But even in fish it has its price
Have you ever had this feeling that you were really hungry or thirsty and needed to eat or drink something, but you were too exhausted (or let’s put it bluntly: too lazy) to get up and go to the shop? Getting up, putting on your coat, walking to the shop, etc., all that takes time and would, of course, also have required extra energy. The decision as to whether to stay at home or to go out procuring food is one that animals have to make all the time .
Imagine the predatory pike or some other fish in a lake. It is cooler closer to the bottom of the lake and consequently, digestion is slower; ingested food will, therefore, last longer and the fish needs to search for food items less frequently. However, there is much more food available near the surface rather than at the bottom and therefore it could be a better place to be near the surface. But then the fish would have to eat more, swim around more, expend more energy, because ingested food won’t last so long. So, what to do?
Bony fishes, generally, have a gas-filled swimbladder in their bodies. This organ enables a fish to remain motionlessly, neutrally buoyant, in the water column, thus allowing it to save energy. That sounds great, but since gases are more compressible than water, a fish with a swim or gas bladder is somewhat limited when it comes to exploring and exploiting its environment through vertical migrations. If the fish were to swim up into shallow water, the gas in the swimbladder would expand (species of the carp fish family under these circumstances “burp air” that can be seen as little bubbles coming from their mouths, but fishes of other families are unable to do that). If the fish swims down into greater depths, the volume of the gas in the swimbladder will shrink: it becomes compressed and more gas, usually via the blood will have to be liberated into the buoyancy organ. And that takes time.
As an adaptation to more efficiently (and faster) chase prey throughout the vast vertical expanse of ocean water, tuna and mackerel species have forsaken their buoyancy aid and through evolutionary pressure lost their swim bladders. You could say, they have become “liberated” from the constraints a swimbladder with its gas inside represents. The downside is that they are now in this predicament that without a swimbladder allowing them to rest neutrally buoyant at a given depth of water, they will henceforth always sink unless they keep swimming. Sharks are in the same position, but their ancestors never possessed a swimbladder and so there was no question for them to “give up” something. To avoid sinking into the dark and cold abyss fish without a swimbladder simply have to keep swimming.

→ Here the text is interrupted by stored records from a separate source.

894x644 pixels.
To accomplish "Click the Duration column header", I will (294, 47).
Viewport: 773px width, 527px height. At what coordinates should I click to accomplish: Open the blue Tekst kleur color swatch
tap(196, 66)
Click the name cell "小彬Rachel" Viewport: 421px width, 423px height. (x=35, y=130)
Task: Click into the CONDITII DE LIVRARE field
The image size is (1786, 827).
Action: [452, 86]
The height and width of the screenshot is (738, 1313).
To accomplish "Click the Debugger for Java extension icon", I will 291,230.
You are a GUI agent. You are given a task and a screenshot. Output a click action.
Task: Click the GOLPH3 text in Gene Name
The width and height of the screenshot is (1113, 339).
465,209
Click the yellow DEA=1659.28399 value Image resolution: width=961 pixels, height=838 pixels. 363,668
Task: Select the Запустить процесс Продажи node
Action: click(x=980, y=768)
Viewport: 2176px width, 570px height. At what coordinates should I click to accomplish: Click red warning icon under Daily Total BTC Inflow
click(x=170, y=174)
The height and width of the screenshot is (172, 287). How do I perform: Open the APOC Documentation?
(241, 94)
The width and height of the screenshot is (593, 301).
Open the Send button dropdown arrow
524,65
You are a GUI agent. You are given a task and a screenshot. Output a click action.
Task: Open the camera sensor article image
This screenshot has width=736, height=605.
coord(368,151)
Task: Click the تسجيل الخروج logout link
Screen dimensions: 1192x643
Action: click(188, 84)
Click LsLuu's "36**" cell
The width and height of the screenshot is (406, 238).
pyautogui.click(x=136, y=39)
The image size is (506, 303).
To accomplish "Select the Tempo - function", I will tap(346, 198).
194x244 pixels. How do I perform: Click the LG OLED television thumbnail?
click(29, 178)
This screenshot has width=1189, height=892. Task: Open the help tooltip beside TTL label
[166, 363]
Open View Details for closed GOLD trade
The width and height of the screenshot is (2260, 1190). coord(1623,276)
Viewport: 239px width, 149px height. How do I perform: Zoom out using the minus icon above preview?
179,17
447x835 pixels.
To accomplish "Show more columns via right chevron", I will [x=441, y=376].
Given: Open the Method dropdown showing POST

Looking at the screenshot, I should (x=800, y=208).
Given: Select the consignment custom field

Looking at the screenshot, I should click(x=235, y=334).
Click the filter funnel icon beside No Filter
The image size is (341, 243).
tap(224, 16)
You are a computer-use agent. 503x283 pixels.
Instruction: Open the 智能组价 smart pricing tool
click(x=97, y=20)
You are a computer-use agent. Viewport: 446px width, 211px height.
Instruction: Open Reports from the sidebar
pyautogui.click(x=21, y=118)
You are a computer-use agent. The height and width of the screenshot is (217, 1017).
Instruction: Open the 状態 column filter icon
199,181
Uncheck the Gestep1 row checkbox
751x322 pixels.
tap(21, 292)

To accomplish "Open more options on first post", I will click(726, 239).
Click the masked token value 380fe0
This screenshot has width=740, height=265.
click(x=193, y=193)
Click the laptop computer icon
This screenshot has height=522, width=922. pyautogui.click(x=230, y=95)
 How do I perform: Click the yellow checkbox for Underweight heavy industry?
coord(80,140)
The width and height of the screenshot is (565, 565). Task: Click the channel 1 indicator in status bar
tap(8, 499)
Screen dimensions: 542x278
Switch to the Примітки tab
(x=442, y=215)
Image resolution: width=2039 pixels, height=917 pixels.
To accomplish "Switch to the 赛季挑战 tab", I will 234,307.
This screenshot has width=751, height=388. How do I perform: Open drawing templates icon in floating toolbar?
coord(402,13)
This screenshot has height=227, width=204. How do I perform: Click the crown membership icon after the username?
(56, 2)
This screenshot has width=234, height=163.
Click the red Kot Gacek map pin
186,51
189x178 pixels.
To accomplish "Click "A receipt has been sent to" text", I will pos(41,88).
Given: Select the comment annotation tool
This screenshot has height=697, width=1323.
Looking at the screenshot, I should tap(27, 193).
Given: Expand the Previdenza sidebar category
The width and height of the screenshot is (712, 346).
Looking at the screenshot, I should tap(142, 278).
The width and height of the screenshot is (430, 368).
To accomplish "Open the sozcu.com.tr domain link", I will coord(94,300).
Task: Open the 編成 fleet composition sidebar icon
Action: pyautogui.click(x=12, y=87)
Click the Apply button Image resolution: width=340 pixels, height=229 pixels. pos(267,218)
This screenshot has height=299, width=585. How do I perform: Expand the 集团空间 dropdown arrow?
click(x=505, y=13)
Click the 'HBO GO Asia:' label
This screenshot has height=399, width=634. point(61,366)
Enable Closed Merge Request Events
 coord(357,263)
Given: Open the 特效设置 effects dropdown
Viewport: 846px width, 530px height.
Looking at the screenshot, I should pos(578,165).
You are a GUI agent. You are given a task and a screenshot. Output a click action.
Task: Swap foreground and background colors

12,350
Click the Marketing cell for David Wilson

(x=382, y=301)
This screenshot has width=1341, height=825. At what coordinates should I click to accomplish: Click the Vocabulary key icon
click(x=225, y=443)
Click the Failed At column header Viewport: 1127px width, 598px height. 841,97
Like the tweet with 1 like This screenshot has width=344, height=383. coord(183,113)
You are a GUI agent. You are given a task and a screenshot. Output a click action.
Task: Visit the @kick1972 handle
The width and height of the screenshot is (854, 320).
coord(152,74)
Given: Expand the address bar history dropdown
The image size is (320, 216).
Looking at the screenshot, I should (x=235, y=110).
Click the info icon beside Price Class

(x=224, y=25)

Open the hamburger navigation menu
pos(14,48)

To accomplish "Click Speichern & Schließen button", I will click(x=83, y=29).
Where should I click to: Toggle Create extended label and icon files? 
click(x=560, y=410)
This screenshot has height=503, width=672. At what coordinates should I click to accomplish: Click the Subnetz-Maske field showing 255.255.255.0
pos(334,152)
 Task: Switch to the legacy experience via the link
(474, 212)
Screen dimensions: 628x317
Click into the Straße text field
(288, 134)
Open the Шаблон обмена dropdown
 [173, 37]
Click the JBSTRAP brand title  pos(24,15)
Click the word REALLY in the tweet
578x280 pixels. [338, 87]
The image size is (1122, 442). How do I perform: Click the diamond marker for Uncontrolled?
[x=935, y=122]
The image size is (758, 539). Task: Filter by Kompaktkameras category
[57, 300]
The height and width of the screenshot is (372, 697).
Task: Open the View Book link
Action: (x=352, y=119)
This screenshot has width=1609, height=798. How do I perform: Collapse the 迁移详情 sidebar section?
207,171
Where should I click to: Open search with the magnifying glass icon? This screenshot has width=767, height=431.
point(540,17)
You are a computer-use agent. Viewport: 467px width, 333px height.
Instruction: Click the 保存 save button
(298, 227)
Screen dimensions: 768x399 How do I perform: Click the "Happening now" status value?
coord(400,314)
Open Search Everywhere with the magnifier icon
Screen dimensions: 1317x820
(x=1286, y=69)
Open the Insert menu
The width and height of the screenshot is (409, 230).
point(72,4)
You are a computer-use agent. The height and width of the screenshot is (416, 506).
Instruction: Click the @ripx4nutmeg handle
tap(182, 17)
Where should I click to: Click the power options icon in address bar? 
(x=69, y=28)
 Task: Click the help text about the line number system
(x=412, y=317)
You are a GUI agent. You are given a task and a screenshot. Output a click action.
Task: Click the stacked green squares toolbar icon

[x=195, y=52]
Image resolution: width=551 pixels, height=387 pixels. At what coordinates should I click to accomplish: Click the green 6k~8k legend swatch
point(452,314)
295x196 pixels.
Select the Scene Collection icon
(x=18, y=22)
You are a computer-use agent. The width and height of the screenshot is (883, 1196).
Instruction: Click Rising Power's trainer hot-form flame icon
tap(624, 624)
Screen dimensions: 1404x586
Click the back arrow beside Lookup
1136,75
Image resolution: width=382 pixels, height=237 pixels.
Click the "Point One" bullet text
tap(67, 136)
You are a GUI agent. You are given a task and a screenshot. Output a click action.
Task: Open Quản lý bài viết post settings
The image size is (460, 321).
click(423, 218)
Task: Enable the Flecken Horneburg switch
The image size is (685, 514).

Swimming requires muscles to work and for that energy is required, which needs to be obtained in the form of food, which these liberated fish can now hunt, unencumbered by swimbladder constraints throughout their three-dimensional world. It seems a vicious cycle though: the lack of the swimbladder gives these fish the freedom to move up and down the water column with ease, but at the same time forces them to swim forever and to seek prey non-stop to support their continual swimming activity. We therefore conclude that even in the world of fish, there’s always a downside and every bit of progress has its price.